"In the past we had children undiagnosed in general education, coping or diagnosed incorrectly without the support needed," says Palm Springs Unified Schools District's Autism Specialist Sally Talala.
Entering into a traditional classroom isn't for every child with autism. Specialists say it takes a team approach to find out what is best for each individual.
The assistance team is growing. Parents, schools and specialists work together to place each child in the right class for their specific needs. They take a look at social skills, communication and behavior, integrating those with more mild cases.
Here in New Brunswick, in recent years, much has been done to further the education and well being of autistic students. Teacher assistants and resource teachers have been receiving autism specific training through the University of New Brunswick College of Extended Learning Autism Intervention Training Program. The autism specific training has helped provide many autistic students receive a real education. Some autistic students can receive their education in the classroom for all or part of the day.

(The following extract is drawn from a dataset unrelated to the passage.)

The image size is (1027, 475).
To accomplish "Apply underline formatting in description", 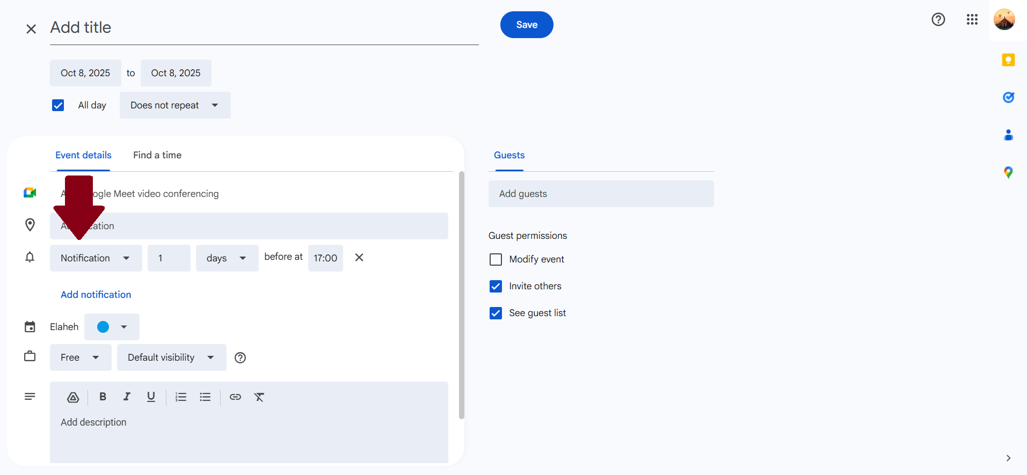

Some of our schools have also begun to accommodate the needs of those autistic children, like my son Conor, for whom education in the general classroom for most of the day is an overwhelming, counterproductive and even harmful experience. They are taught in smaller, quieter, less busy areas where they can receive one on one instruction, by autism appropriate learning methods and with a curriculum suitable to their development level. They are also brought into the mainstream classroom for brief periods for activities within their individual ability ranges.
Despite this progress there are those in New Brunswick who insist that the mainstream classroom is the right place for all students. Their intentions are noble but their understanding of autistic children is lacking. Their beliefs are part of a philosophy of total classroom inclusion for all students that has dominated the New Brunswick education system for the past thirty years. The recent efforts to accommodate the needs of autistic students has been met with determined resistance by the total inclusion advocates who include the current Chair of the New Brunswick Human Rights Commission who was instrumental in promoting New Brunswick's total inclusion philosophy, the Executive Director and other representatives of the New Brunswick Association for Community Living, and some senior Education Department officials.
Despite the efforts of these very influential, well connected advocates of total mainstream inclusion progress has been made. There are people in government, in the Department of Education, school districts and schools who have made decisions in the best interests of autistic children notwithstanding pressure from the total inclusion advocates.
Hopefully those autistic children who can learn in the mainstream classroom will continue to be educated there while those autistic children for whom the mainstream classroom is not appropriate will continue to be accommodated in learning environments suitable for them in light of their autistic conditions.
Hopefully the best interests of autistic children will continue to prevail over the rigid philosophical beliefs of the total mainstream classroom inclusion advocates.